A surprising number of fires come from improperly stored gasoline near a hot water heater in a garage. But gasoline - in the form of plastic - is found in every room of every house, and it can be just as deadly. Some plastics are resistant to fire. But highly flammable plastics may be in the computer and chair you are using right now.

What are we doing about the fuel load in your home?

  • NASFM's highest fire safety priority is the adoption of a nationwide flammability standard for upholstered furniture. At least two people die every day in fires involving upholstered furniture. Some of these fires involve careless smoking. Some involve juvenile fire-setting or the careless use of candles. Fire statistics tend to feature "items first ignited." When upholstered furniture is the second, third or fifth item ignited, it makes small fires very large very fast. Therefore, upholstered furniture is involved in almost all residential fire deaths.

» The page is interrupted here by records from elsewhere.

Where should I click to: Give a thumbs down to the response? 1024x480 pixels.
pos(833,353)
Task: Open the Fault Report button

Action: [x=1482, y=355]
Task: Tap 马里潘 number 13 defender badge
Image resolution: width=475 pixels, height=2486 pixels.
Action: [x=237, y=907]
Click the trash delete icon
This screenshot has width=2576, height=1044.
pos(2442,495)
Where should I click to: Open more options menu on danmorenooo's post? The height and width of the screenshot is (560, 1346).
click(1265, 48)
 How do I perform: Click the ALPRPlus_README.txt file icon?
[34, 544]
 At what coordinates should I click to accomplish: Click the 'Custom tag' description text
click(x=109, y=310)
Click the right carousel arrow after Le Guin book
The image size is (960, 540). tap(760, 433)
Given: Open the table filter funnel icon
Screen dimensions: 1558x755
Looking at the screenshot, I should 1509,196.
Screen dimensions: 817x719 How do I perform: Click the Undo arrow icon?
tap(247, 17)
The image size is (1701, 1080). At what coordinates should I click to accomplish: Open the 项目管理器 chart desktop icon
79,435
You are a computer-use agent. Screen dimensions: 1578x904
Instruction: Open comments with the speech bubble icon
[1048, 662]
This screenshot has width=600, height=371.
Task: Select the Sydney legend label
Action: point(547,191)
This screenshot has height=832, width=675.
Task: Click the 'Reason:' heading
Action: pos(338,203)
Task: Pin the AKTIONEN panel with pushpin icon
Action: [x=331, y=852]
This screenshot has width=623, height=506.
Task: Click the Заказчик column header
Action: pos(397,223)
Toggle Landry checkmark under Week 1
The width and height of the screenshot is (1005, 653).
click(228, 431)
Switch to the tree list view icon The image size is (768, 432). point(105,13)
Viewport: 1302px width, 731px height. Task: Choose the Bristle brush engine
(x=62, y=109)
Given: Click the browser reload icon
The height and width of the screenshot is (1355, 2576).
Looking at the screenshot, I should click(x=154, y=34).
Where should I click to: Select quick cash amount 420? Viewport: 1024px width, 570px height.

    Virtually thousands of fabrics are used to cover upholstered furniture. Many are naturally fire resistant, such as wool. Others may melt rather than ignite. Others ignite and, in turn, ignite underlying layers of textiles and then filling materials. From start to finish, ignition may take a few minutes or hours. But once filling materials - especially polyurethane foam - is ignited, enormous quantities of toxic gas and heart are generated very rapidly. More than two decades ago, the State of California set fire safety standards for upholstered furniture. In 1993, NASFM petitioned the Consumer Product Safety Commission to adopt the California standards nationwide. Furniture industry lobbyists have blocked action. NASFM estimates that as many as 500 lives would be saved every year, and 4,000 fires prevented annually, if furniture industry lobbyists had not succeeded in blocking Commission action. In the meantime, some major furniture retailers have adopted the California standard on a voluntary basis.

  • Mattresses pose some of the same hazards as upholstered furniture. But unlike upholstered furniture producers, the mattress industry has a long history of championing fire safety. Thanks to industry leadership, a mattress cigarette ignition standard has been federal law for a quarter century, and mattress manufacturers are now supporting the development of a second standard addressing open flame ignitions of their products.
  • NASFM monitors the choice of plastics used throughout the home. Under ignition sources, we discussed our work with Underwriters Laboratories, the plastics, chemical, home appliance and information technologies industries, and the Consumer Product Safety Commission to strengthen a standard (UL746) governing more than 11,000 electrical devices. This standard recently updated, requires that many of the plastics used in appliances meet fire safety standards. NASFM also is working with the information technology industry to review the use of plastics found in home computers.
  • To meet fire safety standards, plastics may be made with fire retardant chemicals -- some of which are suspected of posing environmental hazards. NASFM - with technical support from the US Environmental Protection Agency - is working with fire protection and environmental protection officials in Sweden to see that the benefits and risks of these fire retardant chemicals are properly weighed. NASFM approached Sweden because of that nation's extraordinary reputation for safety and environmental quality. Contact us for more information on this unusual partnership.
  • Most building materials meet strict fire safety standards, but every so often, a new material poses new concerns.
  • NASFM also is represented on a range of technical committees grappling with standards for building materials and the contents of homes.